The Voice of the Violin by Andrea Camilleri, trs Stephan Sartarelli

Inspector Morse, Sicilian style

This being Italy, there are evident differences too. Where Morse is shambling and beer-drinking, Montalbano is fit from swimming every morning in the sea by his beachfront home; and rather than drinking warm beer, he is a connoisseur of Sicilian cuisine, his meals as carefully chronicled as Morse's tastes in classical music.

The Voice of the Violin is the fourth of Andrea Camilleri's Montalbano novels to be published in English, all entertainingly translated by Stephan Sartarelli. As in many works of this genre, much of the reader's pleasure is provided by an immersion in local atmosphere: think of the world of Michael Dibdin's Commissario Aurelio Zen or Donna Leon's Venetian police inspector, Guido Brunetti. Camilleri's local colour is even more rooted than theirs, with casual references to such Italian commonplaces as "a Belfiore martyr's moustache and beard", "Pippo Baudo" and "Boldoni's ladies" - 19th century revolutionaries, a TV personality and a society painter - all helpfully explained in the translator's notes at the back of the book.

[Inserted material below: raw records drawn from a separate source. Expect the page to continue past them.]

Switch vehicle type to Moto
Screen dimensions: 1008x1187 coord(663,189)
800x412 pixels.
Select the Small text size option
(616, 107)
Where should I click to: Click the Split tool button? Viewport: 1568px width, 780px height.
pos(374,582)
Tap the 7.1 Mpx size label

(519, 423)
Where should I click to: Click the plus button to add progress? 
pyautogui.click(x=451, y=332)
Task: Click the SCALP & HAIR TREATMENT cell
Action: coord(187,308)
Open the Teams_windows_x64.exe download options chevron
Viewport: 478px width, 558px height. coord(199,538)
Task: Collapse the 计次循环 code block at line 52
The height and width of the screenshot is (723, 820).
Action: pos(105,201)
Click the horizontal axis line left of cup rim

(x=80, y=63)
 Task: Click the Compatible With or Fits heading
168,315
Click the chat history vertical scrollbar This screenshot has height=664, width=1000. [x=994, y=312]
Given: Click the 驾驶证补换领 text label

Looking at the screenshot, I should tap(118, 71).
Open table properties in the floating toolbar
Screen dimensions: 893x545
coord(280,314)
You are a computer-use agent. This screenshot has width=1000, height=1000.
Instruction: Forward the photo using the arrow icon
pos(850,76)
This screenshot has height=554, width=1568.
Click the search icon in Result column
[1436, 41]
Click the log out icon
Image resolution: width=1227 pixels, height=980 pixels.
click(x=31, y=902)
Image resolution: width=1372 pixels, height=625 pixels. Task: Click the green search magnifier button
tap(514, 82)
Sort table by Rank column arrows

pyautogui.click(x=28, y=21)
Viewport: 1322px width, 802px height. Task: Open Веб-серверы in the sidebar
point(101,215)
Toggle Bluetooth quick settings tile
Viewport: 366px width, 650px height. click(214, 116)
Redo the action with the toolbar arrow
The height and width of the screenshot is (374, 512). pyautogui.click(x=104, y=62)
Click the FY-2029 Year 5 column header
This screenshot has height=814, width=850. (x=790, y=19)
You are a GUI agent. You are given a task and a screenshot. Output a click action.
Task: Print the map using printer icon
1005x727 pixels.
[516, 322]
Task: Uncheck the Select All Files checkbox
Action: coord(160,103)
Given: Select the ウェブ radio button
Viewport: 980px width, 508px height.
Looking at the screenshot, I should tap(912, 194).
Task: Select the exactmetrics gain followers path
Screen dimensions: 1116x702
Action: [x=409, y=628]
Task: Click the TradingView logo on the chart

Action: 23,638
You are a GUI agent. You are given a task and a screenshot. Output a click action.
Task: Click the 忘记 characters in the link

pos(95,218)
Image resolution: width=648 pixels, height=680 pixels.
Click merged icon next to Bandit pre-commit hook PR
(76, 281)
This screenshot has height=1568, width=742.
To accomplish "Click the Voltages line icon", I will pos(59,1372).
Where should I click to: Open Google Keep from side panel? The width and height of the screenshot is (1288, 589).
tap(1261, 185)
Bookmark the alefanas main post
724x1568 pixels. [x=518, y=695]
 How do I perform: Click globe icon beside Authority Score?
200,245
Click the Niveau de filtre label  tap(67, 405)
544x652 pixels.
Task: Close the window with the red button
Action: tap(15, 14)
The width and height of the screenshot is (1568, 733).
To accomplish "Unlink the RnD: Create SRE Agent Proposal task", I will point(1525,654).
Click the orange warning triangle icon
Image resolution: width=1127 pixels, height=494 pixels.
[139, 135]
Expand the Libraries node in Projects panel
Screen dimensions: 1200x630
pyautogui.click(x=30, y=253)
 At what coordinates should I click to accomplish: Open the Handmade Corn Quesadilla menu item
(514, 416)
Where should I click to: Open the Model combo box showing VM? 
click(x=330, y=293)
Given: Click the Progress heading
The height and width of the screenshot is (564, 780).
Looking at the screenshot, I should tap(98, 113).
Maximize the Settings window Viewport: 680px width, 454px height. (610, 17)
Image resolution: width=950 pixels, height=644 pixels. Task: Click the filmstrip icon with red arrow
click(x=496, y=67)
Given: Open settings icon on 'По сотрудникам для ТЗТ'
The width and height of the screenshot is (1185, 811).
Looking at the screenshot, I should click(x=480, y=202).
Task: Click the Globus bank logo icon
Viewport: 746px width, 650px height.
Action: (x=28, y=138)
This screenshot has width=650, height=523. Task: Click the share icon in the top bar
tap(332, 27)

The storyline is spun around the discovery of a woman's naked body in a deserted house: she has been suffocated while making love and all her clothing has disappeared. Montalbano's principal task is to find out who killed her, but most of the interest of the book is taken up with various sub-plots: will Montalbano get romantically involved with the victim's attractive friend, Anna; what will happen to François, a young Tunisian boy that Montalbano and his fidanzata, Livia, took under their wing in a previous book in the series (The Snack Thief, now out in paperback); how will Montalbano deal with the attempts of a superior to take him off the case?

In fact, all of the Montalbano novels are as sloppily plotted as a Raymond Chandler book about Philip Marlowe. The plot line simply doesn't interest Camilleri. If it did, Montalbano, having established soon after he discovered the body of Michela Licalzi that she carried a mobile, might have thought to check the phone records to see if anyone had rung her. Had he done so, the story could have ended right there.

But an early conclusion would have deprived the reader of sampling the delights of Camilleri's fertile imagination, the inexhaustible fund of minor characters he invents, and the equally numerous surprising situations he places them in. Take Catarella, the police station's hapless officer, whose Sicilian dialect is rendered in these, obviously American, translations as a sort of Brooklyn patois: "What Langwich was I asposta speak? We spoke 'Talian, Chief." As a subversive joke, he is put forward to learn computing science for the office, but he turns out to have a talent for it, and by the end of the book his brief foray into higher education has also corrected his 'Talian. And somehow that matters much more to the reader than the unsurprising fact that Montalbano gets his killer.